After little real debate, HB773 received unanimous approval from the Quality subcommittee and, now, moves on to the PreK-12 Education Appropriates subcommittee.

Finally, we urge everyone to take a closer look at the Fiscal Analysis and Economic Impact Statement in the Staff Analysis of HB773:

How is it possible that a bill that mandates that the DOE perform an SAT/ACT analysis, allows quarterly administration of the FSA for CBE students and requires a complete redo of the FSA score reports (which will need to be returned faster and with significantly more detail than before) will have NO fiscal impact at the State level? Both the score reports and the quarterly FSA administration WILL require significant changes to the current AIR contract, and that is unlikely to be free.

If the change in the proficiency language results in the predicted increased failure rates, districts will incur the additional costs associated with retention and remediation. Compacting what is currently 9 weeks of computer based testing into a 3 week time period will require significant technology infrastructure.

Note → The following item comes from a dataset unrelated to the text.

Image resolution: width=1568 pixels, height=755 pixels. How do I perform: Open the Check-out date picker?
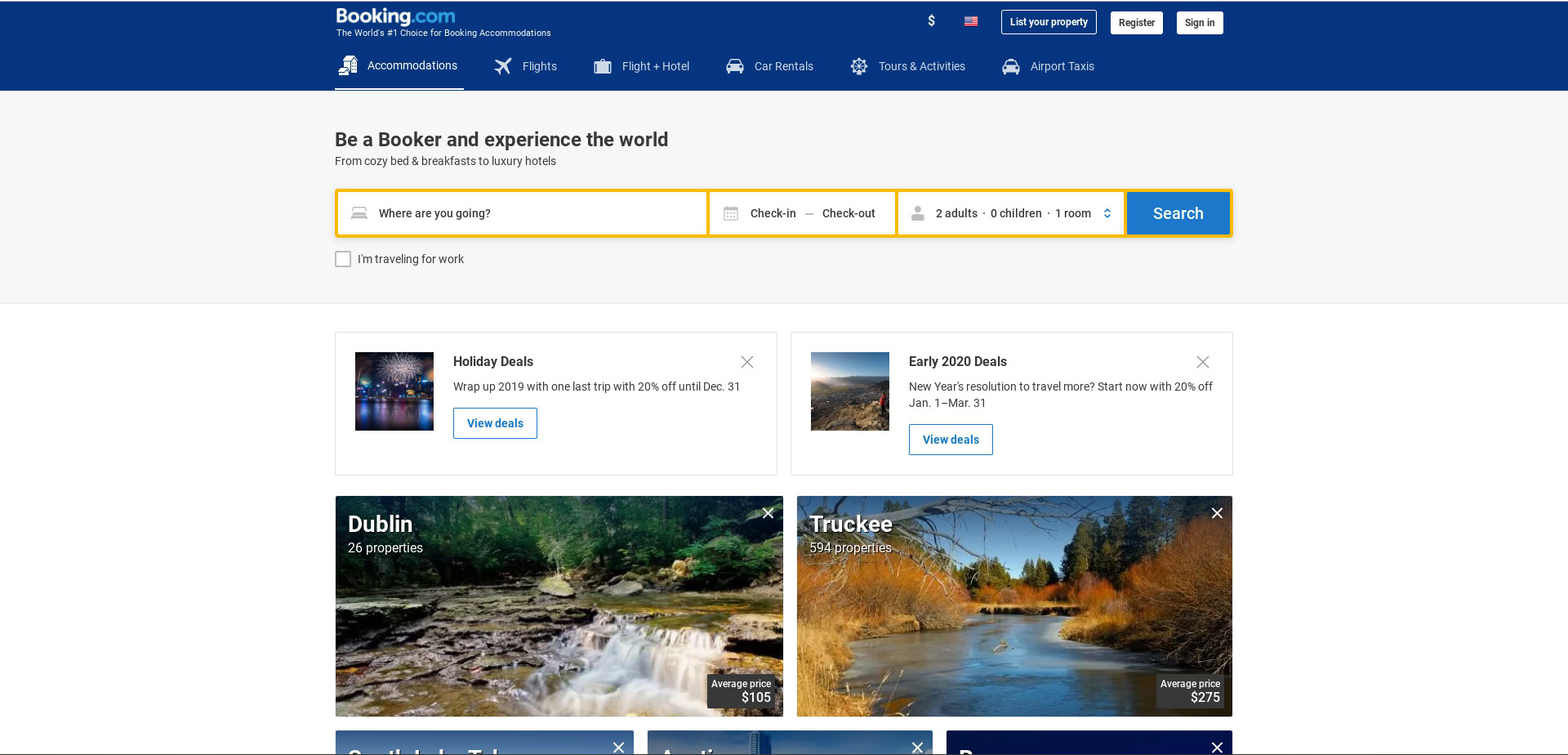[848, 213]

Those cost burdens should be expected to have significant direct impacts on local districts.

How is it possible that this bill will have no fiscal impact? Answer: it is not possible.

We agree with Martin Ginsburg, the Palm Beach County public high school teacher who testified in opposition during the committee’s HB773 public comment: “This bill will only exacerbate existing problems.” HB773/SB926 will not eliminate any tests but it will increase failure rates and, likely, the costs associated with state testing.

Suggesting that there are NO costs associated with HB773 is accountabaloney. If Representative Diaz really wants “an honest conversation” he should request the staff take a second took at the fiscal impact of his bill. Also, we believe an honest discussion should include mention of the quarterly assessments for CBE and the impacts of such testing on costs and test security. Finally, we believe the proficiency language should be removed: equating “on grade level” with “proficiency” serves no purpose other that to raise failure rates and wreak havoc in our schools.